Wanaloka.com – Kegiatan penemuan kasus Tuberkulosis (TBC) secara aktif (active case finding/ACF) menargetkan 3.000 warga di Kabupaten Gunungkidul. Kegiatan ACF digelar dalam rangka peringatan Hari Tuberkulosis Sedunia yang dipusatkan di Balai Budaya Kalurahan Bejiharjo, Kecamatan Karangmojo, Kabupaten Gunungkidul.

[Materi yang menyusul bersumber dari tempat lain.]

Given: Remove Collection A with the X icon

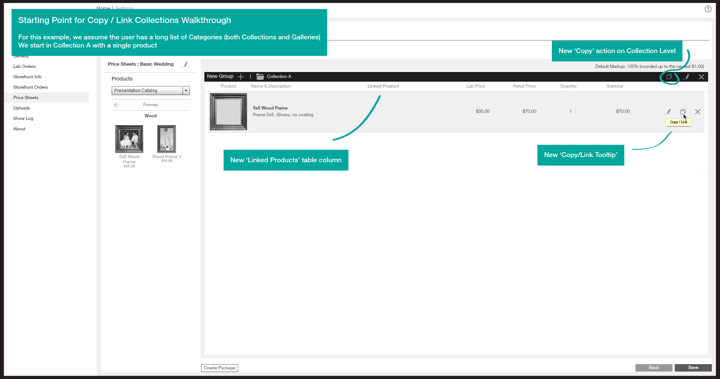Looking at the screenshot, I should click(701, 77).
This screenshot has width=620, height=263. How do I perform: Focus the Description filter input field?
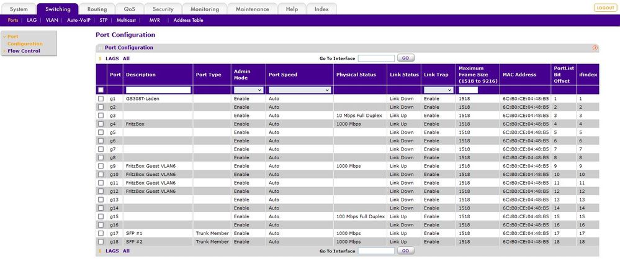point(158,90)
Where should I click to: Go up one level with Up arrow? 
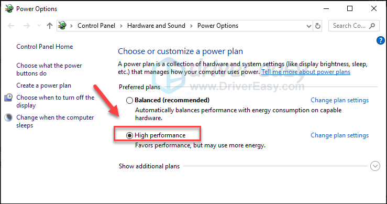(x=50, y=26)
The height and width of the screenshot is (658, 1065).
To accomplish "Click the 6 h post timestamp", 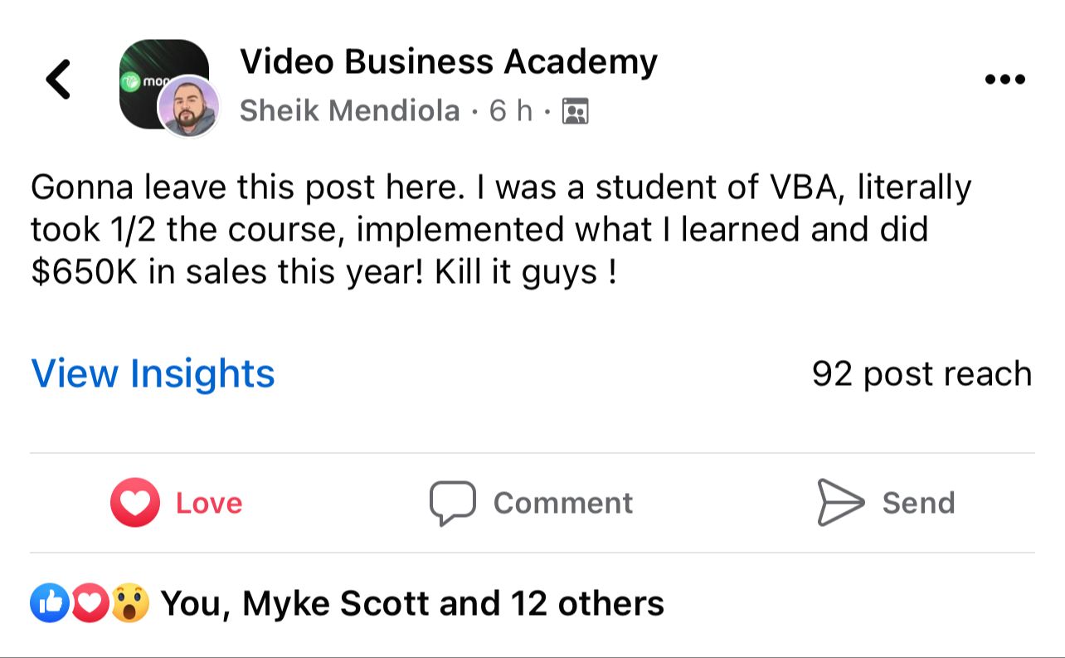I will (x=510, y=110).
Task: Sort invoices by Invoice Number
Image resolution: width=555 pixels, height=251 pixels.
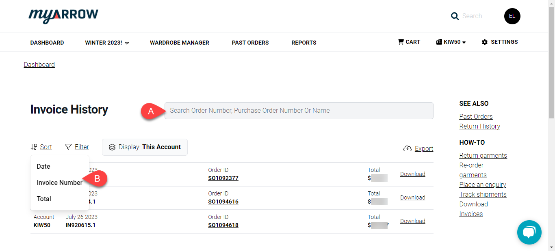Action: 59,182
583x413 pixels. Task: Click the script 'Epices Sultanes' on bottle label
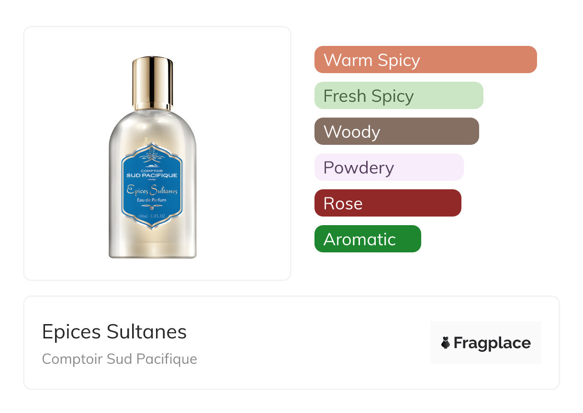pos(152,190)
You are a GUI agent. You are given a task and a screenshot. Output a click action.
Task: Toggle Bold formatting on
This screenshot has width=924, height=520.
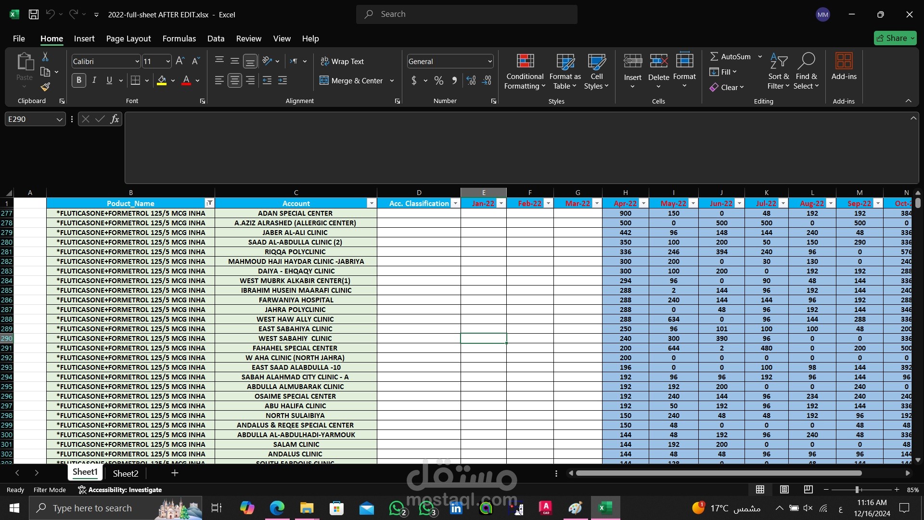[79, 80]
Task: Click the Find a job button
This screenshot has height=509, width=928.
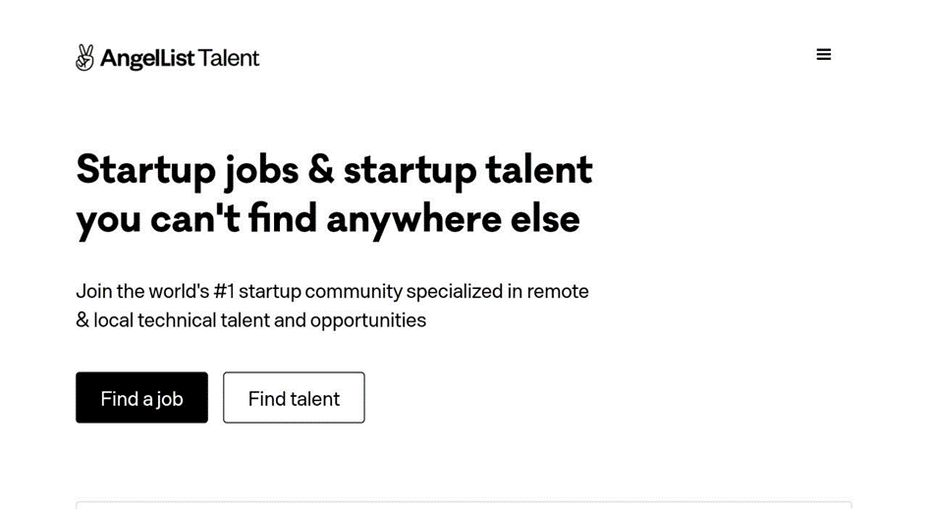Action: [141, 398]
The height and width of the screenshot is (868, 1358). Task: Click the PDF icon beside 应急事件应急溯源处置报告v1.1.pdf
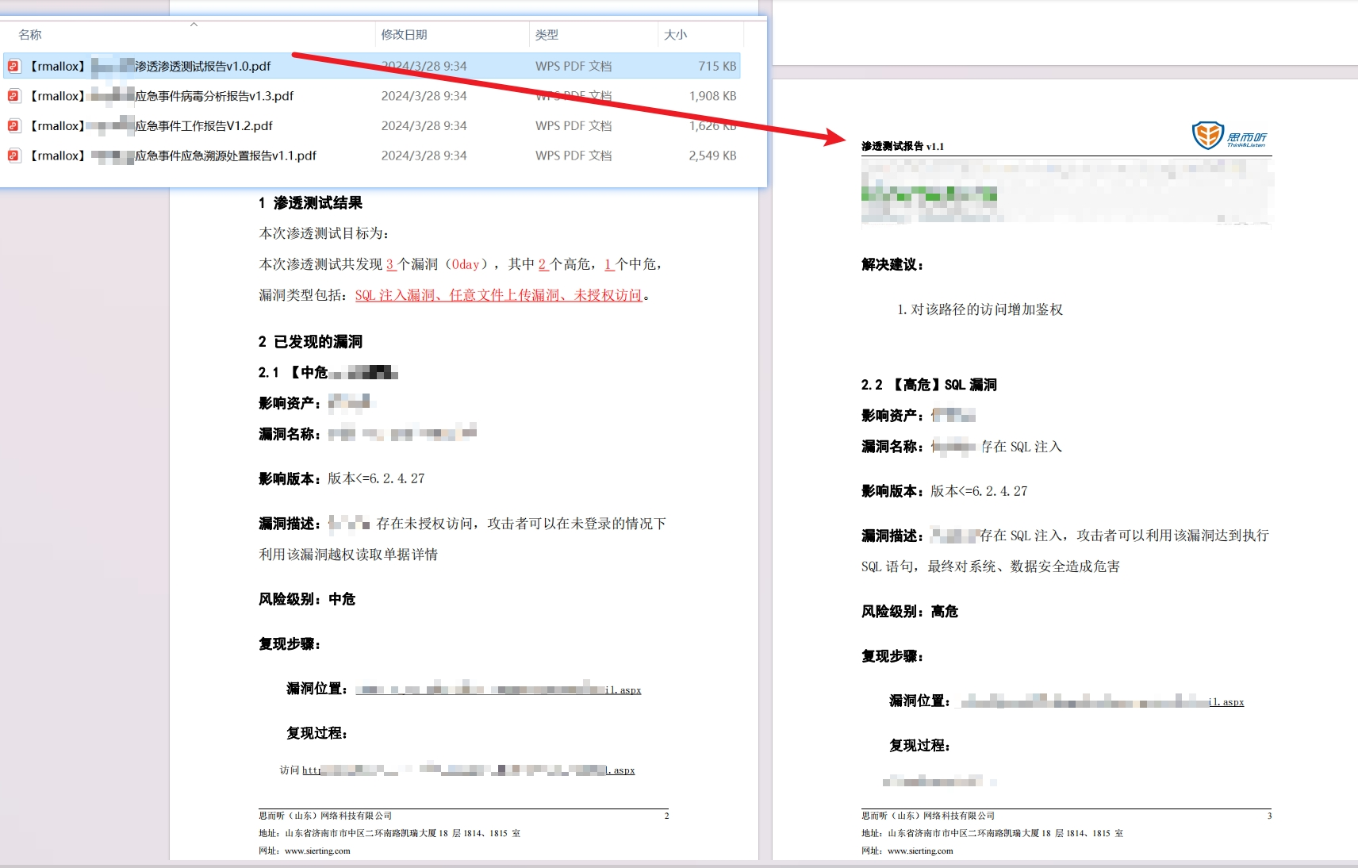point(14,156)
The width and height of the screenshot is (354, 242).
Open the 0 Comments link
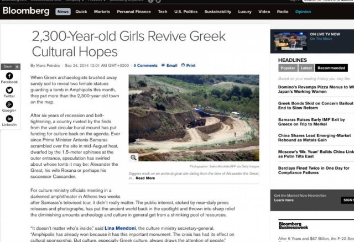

Dalam keterangan tertulis Pusat Kedokteran Tropis UGM tertanggal 13 April 2026, ACF yang dilaksanakan Dinas Kesehatan Kabupaten Gunungkidul bekerja sama dengan Zero TB Yogyakarta. Ini menjadi pembuka dari rangkaian 30 ACF yang akan digelar di seluruh puskesmas di wilayah Gunungkidul.
Bupati Gunungkidul, Endah Subekti Kuntariningsih menjelaskan kegiatan ACF merupakan langkah jemput bola untuk penemuan orang yang sakit TBC.
“ACF ini langkah strategis dan progresif. Jadi jangan hanya menunggu pasien datang berobat,” kata Endah di halaman Puskesmas Karangmojo II, Kamis, 9 April 2026 pagi.
Alat-alatnya diklaim canggih. Lima menit foto paru bisa langsung dibaca. Ia mengajak masyarakat untuk tidak ragu mengikuti kegiatan ini dan meyakinkan partisipasi dalam acara ini tidak dipungut biaya.
Menurut Endah, kasus TBC merupakan fenomena gunung es. Kasus yang terdeteksi saat ini hanyalah bagian kecil dari keseluruhan kasus yang ada di masyarakat. Sementara Kepala Dinas Kesehatan Gunungkidul, Ismono menyampaikan bahwa penemuan kasus TBC di wilayahnya baru tercapai 43 persen dari estimasi kasus yang ditargetkan.